Origi’s goal in the second half seemed perfectly timed, Liverpool were in the ascendancy, and the table, at that time, showed Liverpool tied on points with Spurs – top four felt a certainty. Yet, all it took was a simple substitution to turn the game on its head. Coutinho was removed, after reportedly feeling unwell at half-time, and Matip was brought on. Regardless of whether you believe Klopp should have left Coutinho on for longer, or brought on Sturridge instead, what the team did was certainly not what the manager envisaged. Rather than defending firmly with three centre-backs poised well to cope with Bournemouth’s limited offensive options, or keeping possession comfortably, the team did neither. They did not dominate the game like a team at home should, but instead shrunk back, like a snail into its shell.
There was a striking familiarity to it all. With the game not televised, I sat next to the television, listening to the radio commentary with my eyes closed, nervous beyond belief. Seeing out this match felt critical. And even by the 83rd minute, I still could not feel safe without the cushion of a third for Liverpool. But the glimmer of hope was there, that Liverpool would edge through, by the skin of their teeth, in a manner unbefitting of the shirt, but one that I would accept wholeheartedly nonetheless.
The Bournemouth goal was hardly surprising. But it felt crushing.
Spurs had just scored three goals in five minutes to pull away from Liverpool, whilst Arsenal had cruised to a 3-0 victory. After a weekend of favourable results for Liverpool, the advantage they had been gifted in an immensely tough and important race for the top four, Liverpool threw it away frivolously. Liverpool were on top, in the game, after scoring, but failed to seize the initiative, and for the goal itself, were given chances aplenty to clear, but still did not do so.

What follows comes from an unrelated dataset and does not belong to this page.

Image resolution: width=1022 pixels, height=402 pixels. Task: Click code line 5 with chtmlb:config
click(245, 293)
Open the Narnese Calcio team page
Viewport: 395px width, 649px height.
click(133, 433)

With the blowing of the whistle at full-time, a bitter anger returned to Liverpool fans across the world. How much of the same inexcusable tripe can the fans stomach?
This is a team that never fails to disappoint, is win-less without Sadio Mané, and lacks real character. Liverpool lack the mental resilience to take what is in front of them, believing instead that they will be given what they deserve. But the team deserves nothing more than what it already has. The team alone is to blame for its current predicament; dropping points against sides such as Bournemouth at Anfield is utterly inexcusable. Liverpool should be putting teams to the sword at home, but consistent poor performances do not belie an inescapable fact – that the team itself is composed of unintelligent, sub-standard players that fail to learn from their mistakes.
The tactics should be considered irrelevant. Klopp should be able to substitute Coutinho with Liverpool leading at home in most games. He should be able to bring on three forwards, and expect Liverpool to coast home. He should be able to fiddle with the team in any possible manner, safe in the knowledge that the team would comfortably see the game out. Yet, even with three centre-backs, the backing of the home crowd, and with the knowledge that a victory would help all of the players achieve both their, and the club’s, wider ambitions, the team managed to bottle it. Again.
N0w, Liverpool sit precisely six points clear of Arsenal, who have two games in hand, and with a goal difference inferior by a mere two goals. Simply put, should Arsenal win their two games, as they are widely expected to, Liverpool will be outside of the driving seat for the top four, and hoping for another team to bail them out of a position they are solely responsible for. Manchester City, also sit right behind Liverpool, trailing by two points and with a game in hand. The only saving grace for Liverpool is that Arsenal still have outstanding fixtures against Spurs and Manchester United to contend with. But with Liverpool’s disastrous record against low-block teams away from home, top four appears as tall an order as any.
There are no more excuses for Liverpool. Key players may be injured, but the team has enough preparation time and enough experience to successfully get through the final seven games of the season. The stakes for Liverpool are extremely high, and the players would do well to recognise that. Missing out on the top four would seriously debt any ambitions Liverpool have in the transfer market, and would likely set Liverpool even further back behind its rivals. For Klopp and the team, the pressure is well and truly on, and the margins are slimmer than ever.